La técnica vocal, la clasificación de voces o el repertorio no son lo único que define cómo suena un coro. Hay una serie de factores extra musicales que, trabajados con constancia, terminan repercutiendo tanto en el sonido del grupo como en la comunicación entre director y cantantes. Este episodio del podcast "Dirección Coral Online" repasa cinco de ellos.
En las audiciones de ingreso no alcanza con evaluar la cuerda o las cualidades musicales de quien canta. Conviene fijarse también en si la persona es detallista y autoexigente —sin caer en la obsesión—, porque ese tipo de perfil colabora mucho en la construcción de la música y en cualquier proyecto que encare el coro. También ayuda detectar si alguien es consciente de su entorno, de cómo se inserta en el grupo, ya que suele tratarse de personas perceptivas tanto en lo intelectual como en lo afectivo. Y un tercer aspecto clave es la soltura: cuánta inhibición muestra la persona al recibir indicaciones. Todo el trabajo de ensayo durante el año depende de esa capacidad de recibir sugerencias y adaptarlas, así que cuantas menos barreras se ponga alguien para cantar solo o en grupos pequeños, mejor para el proceso completo.

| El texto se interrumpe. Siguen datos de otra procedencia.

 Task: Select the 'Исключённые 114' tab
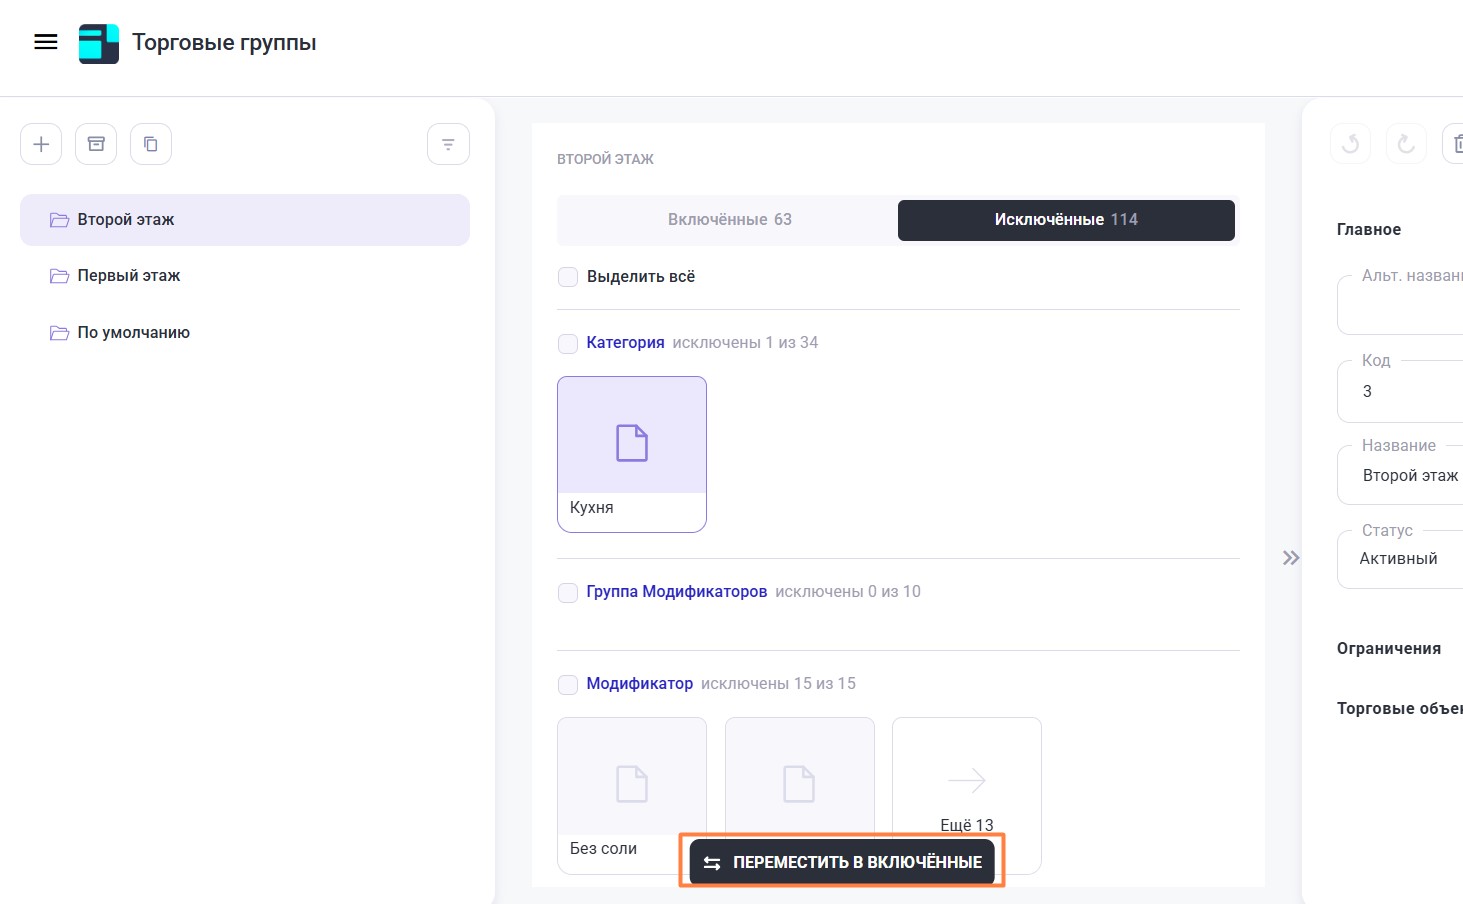pyautogui.click(x=1065, y=220)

Es incómodo cantar en un coro cuyo director mira solo la partitura, el piso o el techo. La mayoría de las personas escuchamos en gran medida a través de los ojos, no solo de los oídos: lo que vemos condiciona lo que oímos. Por eso el contacto visual es indispensable para establecer una comunicación efectiva, y ahí entra la técnica gestual: con gestos simples y discretos se puede indicar intensidad, ligadura o el momento exacto de cortar una frase, sin necesidad de detener el ensayo con palabras. Cuando hace falta hablar, conviene hacerlo con cuidado: en vez de señalar lo que está mal, mostrar qué hacer para mejorarlo.
Preparar el repertorio es un trabajo largo que se disfruta más cuando se comparte entre cantantes, director y equipo. Ayuda pensar en términos de "conducir" en lugar de "dirigir": ofrecer al coro las herramientas para resolver las dificultades de la obra, en vez de dictar cómo debe interpretarse. El repertorio elegido debe representar un desafío real pero alcanzable, y llegar con anticipación a la fecha de presentación —en vez de con lo justo— le da a la interpretación un punto extra de maduración que se nota en el resultado final.
Aun en los coros donde parece que todos son solidarios entre sí, suele haber cierto grado de competencia entre algunos cantantes, y hay grupos donde directamente se la estimula. Conviene evitarlo: la comparación entre cantantes no tiene nada que ver con la interpretación artística de la música. Al probar solos, dúos o cuartetos dentro de una obra, resulta útil escuchar a la mayor cantidad de personas posible a modo de diagnóstico, y si hay varios conciertos con el mismo repertorio, alternar a quienes cantan esas partes en cada función.
Plantear preguntas en lugar de dar siempre la respuesta es un recurso de enseñanza que promueve el pensamiento crítico. Los conceptos quedan mejor incorporados cuando cada cantante llega a ellos por su cuenta, y esto evita tener que repetir la misma indicación ensayo tras ensayo. Se trata de confiar en que cada integrante ya trae herramientas propias, y de que el rol del director es ayudar a transformarlas en algo musical y creativo aplicado al repertorio.
Trabajar estos cinco puntos junto con la formación musical específica —incluido, por ejemplo, un curso de Técnica Alexander– conciencia corporal para coreutas, cantantes y directores— ayuda a que el coro no solo suene mejor, sino que la relación entre quien dirige y quien canta se vuelva más fluida y placentera.